SDTM and CDASH: Why You Need Both

CDASH and SDTM are each optimized for different purposes, and the philosophy behind each drives the design. SDTM represents cleaned, final CRF data organized in a predictable format that facilitates data transmission, review and reuse. CDASH collects the data in a user-friendly, EDC/CRF-friendly way that maximizes data quality and flows smoothly into SDTM. While most of the data is the same in both standards, each standard is designed for different purposes; therefore, differences do exist, both in philosophy and implementation.

Missing Data

Take missing data, for example. SDTM assumes the data is clean. Missing data is assumed to be verified; therefore, no placeholders appear in the datasets. This means that, if a subject had no adverse events (AEs) in the study, they will not be represented in the AE dataset. With CDASH, conversely, absence of evidence is not evidence of absence. No AE data received for a subject does not mean the subject experienced no AEs. It only means that no AE data was received, which must be verified. This is why CDASH includes indicator questions such as “Were any adverse events experienced?”

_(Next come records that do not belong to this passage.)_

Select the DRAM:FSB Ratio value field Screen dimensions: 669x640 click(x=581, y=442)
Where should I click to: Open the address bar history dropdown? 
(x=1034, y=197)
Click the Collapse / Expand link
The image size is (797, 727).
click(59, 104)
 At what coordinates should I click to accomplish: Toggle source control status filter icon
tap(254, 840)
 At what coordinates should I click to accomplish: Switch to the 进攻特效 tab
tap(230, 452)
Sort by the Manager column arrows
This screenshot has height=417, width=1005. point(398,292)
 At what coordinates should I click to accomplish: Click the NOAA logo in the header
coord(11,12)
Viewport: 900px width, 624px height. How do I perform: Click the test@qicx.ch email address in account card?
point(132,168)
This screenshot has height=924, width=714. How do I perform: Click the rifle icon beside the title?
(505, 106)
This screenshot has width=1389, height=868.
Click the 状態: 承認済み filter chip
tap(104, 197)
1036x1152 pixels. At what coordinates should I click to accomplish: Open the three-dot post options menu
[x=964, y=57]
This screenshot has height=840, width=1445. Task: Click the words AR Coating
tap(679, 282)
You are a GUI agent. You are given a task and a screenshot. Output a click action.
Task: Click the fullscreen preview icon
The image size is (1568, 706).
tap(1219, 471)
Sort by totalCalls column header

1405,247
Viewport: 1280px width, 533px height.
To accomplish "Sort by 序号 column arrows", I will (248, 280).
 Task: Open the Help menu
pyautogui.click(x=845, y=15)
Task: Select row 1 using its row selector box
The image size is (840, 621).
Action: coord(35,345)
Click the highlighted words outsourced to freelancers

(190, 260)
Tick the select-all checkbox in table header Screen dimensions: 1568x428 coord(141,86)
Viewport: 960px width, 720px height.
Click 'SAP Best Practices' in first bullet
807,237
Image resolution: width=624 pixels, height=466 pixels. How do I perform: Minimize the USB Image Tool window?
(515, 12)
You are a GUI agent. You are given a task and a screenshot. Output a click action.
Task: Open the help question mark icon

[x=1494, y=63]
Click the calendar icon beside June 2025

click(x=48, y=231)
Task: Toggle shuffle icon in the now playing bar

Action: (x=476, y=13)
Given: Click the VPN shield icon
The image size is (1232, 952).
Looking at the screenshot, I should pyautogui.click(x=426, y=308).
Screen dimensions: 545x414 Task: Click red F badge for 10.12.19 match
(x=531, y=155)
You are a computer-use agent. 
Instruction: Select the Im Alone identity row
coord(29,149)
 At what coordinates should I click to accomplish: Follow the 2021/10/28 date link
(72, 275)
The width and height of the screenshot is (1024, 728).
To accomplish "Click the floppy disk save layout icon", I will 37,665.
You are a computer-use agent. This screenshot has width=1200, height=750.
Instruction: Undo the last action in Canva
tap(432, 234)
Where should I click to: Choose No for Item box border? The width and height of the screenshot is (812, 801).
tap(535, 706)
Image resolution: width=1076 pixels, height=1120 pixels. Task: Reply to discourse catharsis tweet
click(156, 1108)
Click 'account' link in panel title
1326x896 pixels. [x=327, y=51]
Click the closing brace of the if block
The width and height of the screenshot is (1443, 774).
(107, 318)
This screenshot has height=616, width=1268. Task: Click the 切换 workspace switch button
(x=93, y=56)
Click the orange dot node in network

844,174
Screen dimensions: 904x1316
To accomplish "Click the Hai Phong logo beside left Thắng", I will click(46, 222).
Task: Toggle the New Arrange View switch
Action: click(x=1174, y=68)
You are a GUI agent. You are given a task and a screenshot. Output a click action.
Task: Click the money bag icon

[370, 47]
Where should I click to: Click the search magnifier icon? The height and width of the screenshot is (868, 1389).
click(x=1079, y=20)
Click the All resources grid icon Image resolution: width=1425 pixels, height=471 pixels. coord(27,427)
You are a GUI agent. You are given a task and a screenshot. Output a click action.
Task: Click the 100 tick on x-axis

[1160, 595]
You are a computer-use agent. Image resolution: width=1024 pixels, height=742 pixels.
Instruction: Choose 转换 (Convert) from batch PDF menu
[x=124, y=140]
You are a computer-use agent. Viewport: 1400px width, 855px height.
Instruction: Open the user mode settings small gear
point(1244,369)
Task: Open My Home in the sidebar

CDASH - Absence of evidence is not evidence of absence; must check that missing data is missing:

SDTM - Show me the data, not lack of data

Rationale

SDTM assumes that if there is no record then nothing happened. This only works if no record was checked in data capture, which requires a question and record (e.g., Were there any AEs?)

Non-Standard Variables

Non-standard variables are another example. Every study includes questions that are not defined by CDASH. In SDTM, these questions go into a separate dataset and are linked to their “parent” data via a third dataset called RELREC. Consequently, extra variables can be stored predictably without changing the “parent” dataset design. In data capture, this set up is often clumsy, separating closely related variables onto different CRFs/screens. Instead, CDASH lets non-standard variables exist on the same record as the rest of the “parent” data, and RELREC is not used.

The following examples illustrate additional philosophical differences between CDASH and SDTM:

Human vs Machine Readable Data

SDTM

Machine-readable: Dates/Times: ISO 8601, 1 variable, YYYY-MM-DDThh:mm:ss Duration: P1M3D

CDASH

Human-readable: Dates/Times: 2 or more variables, DD- MM-YYYY, HH:MM:SS Duration: 1 month, 3 days

Rationale

SDTM machine-readable formats for variables, such as dates, are good for data reusability, but are not user-friendly for data capture. There is more chance for error when people record data in unfamiliar formats.

Data Organization

Each CRF should include the data that make sense to collect together. CDASH allows us to put variables for more than one domain on a CRF provided that standard variable names are used, and that, in the end, the data appear in the right domains. In SDTM, data MUST appear only in the correct domain.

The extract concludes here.